Manu Chao singles chronology
| "Viva tu" (2024) | "A me mi piace" (2025) |  |

Music video
- "A me mi piace" on YouTube

= A me mi piace =

"A me mi piace" is a song by Italian singer Alfa with featured vocals by Spanish singer Manu Chao. It was released on 9 May 2025 and included in the deluxe edition of his third studio album Non so chi ha creato il mondo ma so che era innamorato. The song was written by the artists and produced by Room9.

The song's chorus uses the same melody of Manu Chao's 2001 hit "Me Gustas Tú".

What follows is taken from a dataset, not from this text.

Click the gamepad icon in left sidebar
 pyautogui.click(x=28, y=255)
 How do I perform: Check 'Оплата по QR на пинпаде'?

It topped the Italian Singles Chart and Russian Airplay Chart, becoming the most played song on Italian radio in 2025.

==Music video==
The music video for "A me mi piace", directed by Filiberto Signorello, was released on 9 May 2025 via Alfa's YouTube channel. It was shot in Genoa in various locations including the historic centre, the Luzzati Gardens and the Stadio Luigi Ferraris.

== Charts ==

=== Weekly charts ===

Weekly chart performance for "A me mi piace"
| Chart (2025) | Peak position |
|---|---|
| Belarus Airplay (TopHit) | 5 |
| CIS Airplay (TopHit) | 2 |
| France (SNEP) | 162 |
| Italy (FIMI) | 1 |
| Kazakhstan Airplay (TopHit) | 7 |
| Latvia Airplay (TopHit) | 6 |
| Lithuania Airplay (TopHit) | 25 |
| Moldova Airplay (TopHit) | 23 |
| North Macedonia Airplay (Radiomonitor) | 3 |
| Romania Airplay (TopHit) | 118 |
| Russia Airplay (TopHit) | 1 |
| San Marino Airplay (SMRTV Top 50) | 1 |
| Slovenia Airplay (Radiomonitor) | 6 |
| Ukraine Airplay (TopHit) | 74 |

===Monthly charts===

Monthly chart performance for "A me mi piace"
| Chart (2025–2026) | Peak position |
|---|---|
| Belarus Airplay (TopHit) | 5 |
| CIS Airplay (TopHit) | 4 |
| Kazakhstan Airplay (TopHit) | 10 |
| Latvia Airplay (TopHit) | 15 |
| Moldova Airplay (TopHit) | 33 |
| Russia Airplay (TopHit) | 2 |
| Ukraine Airplay (TopHit) | 89 |

2026 monthly chart performance for "A me mi piace"
| Chart (2026) | Peak position |
|---|---|
| Moldova Airplay (TopHit) | 36 |

===Year-end charts===

Year-end chart performance for "A me mi piace"
| Chart (2025) | Position |
|---|---|
| Belarus Airplay (TopHit) | 48 |
| CIS Airplay (TopHit) | 53 |
| Italy (FIMI) | 9 |
| Kazakhstan Airplay (TopHit) | 125 |
| Latvia Airplay (TopHit) | 50 |
| Russia Airplay (TopHit) | 42 |

== Certifications ==

| Region | Certification | Certified units/sales |
| Italy (FIMI) | Platinum | 200,000^{‡} |
^{‡} Sales+streaming figures based on certification alone.